The Effects of Incident Photon Energy on the Time-Dependent Voltage Response of Lead Halide Perovskites

Tuning the halide composition in semiconductor perovskite materials is relevant for light-emitting and absorbing applications, as it significantly affects the dynamics of both the optical and electrical properties. Yet, a precise understanding of how the halide species influence the electrical behavior of the perovskite remains vague and speculative.

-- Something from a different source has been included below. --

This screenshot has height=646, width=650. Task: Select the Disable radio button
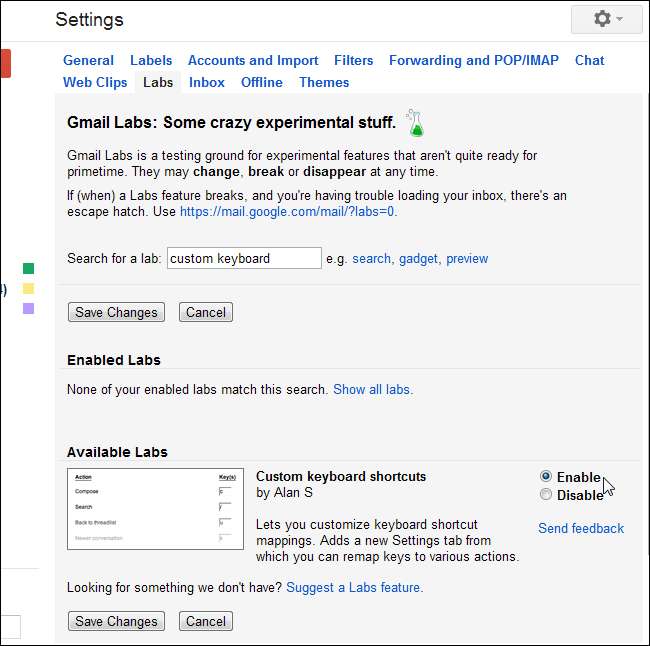(x=545, y=494)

In this work, we elucidate the transient voltage of two pure-halide perovskite film compositions (CH₃NH₃PbBr₃ and CH₃NH₃PbI₃) to directly compare the role of the halide in ionic species migration. We capture the photovoltage rise and residual voltage relaxation upon switching the illumination ON and subsequently OFF using Kelvin-probe force microscopy. We discover a unique and unforeseen wavelength-dependent voltage decay for CH₃NH₃PbBr₃. Here, high-energy photons induce a more than 1 order of magnitude slower voltage decline toward equilibrium (i.e., dark conditions) than low-energy photons. Conversely, we find that the CH₃NH₃PbI₃ perovskite composition has a wavelength-independent decay rate. The difference in electrical response occurs primarily because of the halide composition, as ion migration rates are reduced with higher Br content. The results detailed here yield new experimental insights about ion/defect activation energies in different perovskite films and devices, underlining a new parameter, photon energy (wavelength), which must be considered when assessing the fundamental photophysics within these materials.